Je crois que les effets de la crise ressemblent à une bombe à retardement : Depuis fin mars, outre la hausse de l'assurance-maladie, avec les coûts annexes au loyer (électricité, chauffage), le poids sur le budget pèse davantage. Bientôt, les économies seront épuisées.
Et que pouvez faire pour freiner ces effets ?
J'ai fait une recommandation formelle concernant la facture d'électricité. Il y a des possibilités à très court terme d'atténuer la situation. Une facture d'électricité se décompose en 3: 1/3 pour l'énergie, 1/3 pour le réseau qui la transporte chez vous et 1/3 pour les taxes et les émoluments des cantons, communes et de la Confédération. On peut agir sur les prix du réseau et sur les émoluments. Les cantons, communes et la Confédération pourraient les baisser, et même y renoncer pour soulager la population. La ville de Winterthour, 6e ville de Suisse, a décidé de renoncer à ses taxes en suivant ma recommandation.
Quel autre levier pouvez-vous actionner?
Pour le service public - comme la Poste et les transports publics - j'ai clairement fait savoir que j'attendais de la retenue en matière de prix.

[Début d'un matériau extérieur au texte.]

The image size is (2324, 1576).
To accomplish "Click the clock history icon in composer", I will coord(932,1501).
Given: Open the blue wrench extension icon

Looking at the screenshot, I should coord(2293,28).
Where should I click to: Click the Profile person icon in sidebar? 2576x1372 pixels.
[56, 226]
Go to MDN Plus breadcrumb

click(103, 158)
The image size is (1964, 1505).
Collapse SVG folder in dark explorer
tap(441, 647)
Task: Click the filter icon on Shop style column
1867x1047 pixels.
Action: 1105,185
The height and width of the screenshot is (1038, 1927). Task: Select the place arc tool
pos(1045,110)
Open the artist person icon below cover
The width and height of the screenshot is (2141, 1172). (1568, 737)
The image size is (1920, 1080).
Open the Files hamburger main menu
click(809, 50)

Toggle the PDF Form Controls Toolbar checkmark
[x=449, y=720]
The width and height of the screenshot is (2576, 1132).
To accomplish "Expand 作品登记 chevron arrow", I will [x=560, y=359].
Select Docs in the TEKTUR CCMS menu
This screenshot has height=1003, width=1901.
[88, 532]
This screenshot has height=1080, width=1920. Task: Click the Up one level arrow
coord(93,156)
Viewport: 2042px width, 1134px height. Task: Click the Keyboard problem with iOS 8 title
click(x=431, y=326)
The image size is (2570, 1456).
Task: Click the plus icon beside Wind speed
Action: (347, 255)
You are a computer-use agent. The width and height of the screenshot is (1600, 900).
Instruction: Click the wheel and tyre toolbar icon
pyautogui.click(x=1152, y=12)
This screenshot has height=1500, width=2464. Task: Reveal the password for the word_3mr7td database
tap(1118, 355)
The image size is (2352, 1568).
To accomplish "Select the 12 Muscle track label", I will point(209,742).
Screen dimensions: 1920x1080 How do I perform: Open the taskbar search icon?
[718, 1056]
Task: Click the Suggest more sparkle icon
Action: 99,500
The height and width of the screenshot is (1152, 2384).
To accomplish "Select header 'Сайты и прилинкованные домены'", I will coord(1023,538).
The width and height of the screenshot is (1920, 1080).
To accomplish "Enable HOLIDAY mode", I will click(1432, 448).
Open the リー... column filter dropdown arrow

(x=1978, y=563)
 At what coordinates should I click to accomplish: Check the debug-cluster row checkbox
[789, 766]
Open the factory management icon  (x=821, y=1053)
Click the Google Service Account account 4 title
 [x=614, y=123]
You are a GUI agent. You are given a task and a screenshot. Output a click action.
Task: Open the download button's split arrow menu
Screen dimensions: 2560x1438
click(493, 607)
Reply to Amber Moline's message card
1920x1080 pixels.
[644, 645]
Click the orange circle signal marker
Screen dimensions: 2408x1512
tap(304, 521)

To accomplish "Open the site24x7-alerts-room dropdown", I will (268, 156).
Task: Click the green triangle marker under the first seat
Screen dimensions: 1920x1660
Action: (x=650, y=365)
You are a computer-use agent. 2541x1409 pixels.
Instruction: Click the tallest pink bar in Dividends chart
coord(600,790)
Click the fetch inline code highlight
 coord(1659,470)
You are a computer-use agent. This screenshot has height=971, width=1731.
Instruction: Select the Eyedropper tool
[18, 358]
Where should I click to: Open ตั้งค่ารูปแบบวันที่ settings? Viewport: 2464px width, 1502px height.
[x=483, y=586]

Dans ces domaines, il y a de grandes tentations d'augmenter les prix, notamment en raison du renchérissement. En 2021, j'avais conclu avec la Poste un règlement amiable qui fixait des limites de prix pour la plupart des catégories de produits. Ces dispositions sont également en vigueur en 2022 et 2023, de sorte que des augmentations de prix ne sont pas possibles ici. Pour les catégories de produits qui ne sont pas couvertes par ce règlement amiable, la Poste voulait augmenter les prix à partir de janvier 2023. Lors des négociations, j'ai pu obtenir que la Poste y renonce. Malheureusement, la joie a été de courte durée, car une nouvelle demande de la Poste m'est déjà parvenue. La branche des transports publics a également annoncé vouloir augmenter ses prix. J'ai aiguisé mes crayons et je ferai tout ce qui est en mon pouvoir pour que les clients ne soient pas obligés de payer plus que ce qui est absolument nécessaire.
Je lance ici un appel à toute la grande distribution : il faut soutenir les actions comme celles de Caritas
Concernant la nourriture et les produits de première nécessité, les grands distributeurs semblent avoir augmenté leurs prix plus qu’il n’était nécessaire, qu'en pensez-vous ?
Lors de mes discussions avec les dirigeants et les fournisseurs de la grande distribution, je les ai mis face à leurs responsabilités, notamment par rapport aux personnes à petit budget. Je me sens un peu le porte-parole de ces personnes démunies. Soutenir les Épiceries de Caritas en diminuant les prix d'achat fait partie de leur responsabilité civique et civile. Je lance ici un appel à toute la grande distribution : il faut soutenir les actions comme celles de Caritas, suivant en cela le préambule de notre Constitution qui affirme que la force de la communauté se mesure au bien-être du plus faible de ses membres
Comment faire contenir le budget des consommatrices et consommateurs?
Un autre poste très important me préoccupe également : les primes d'assurance maladie élevées. Dans ce domaine, je suis très présent et je recommande de mettre en œuvre des mesures qui permettent de réaliser des économies parfois importantes sans que la qualité des soins n'en pâtisse. L'année dernière, environ 200 millions de francs ont pu être économisés au profit de l'assurance de base obligatoire grâce à des baisses des tarifs de laboratoire et du dosage de la vitamine D3. En 2021, mes recommandations ont permis d'économiser un montant à trois chiffres en millions. C'est important, mais la vérité est que la croissance des coûts et donc des primes se poursuit. Il est urgent de trouver des solutions systémiques.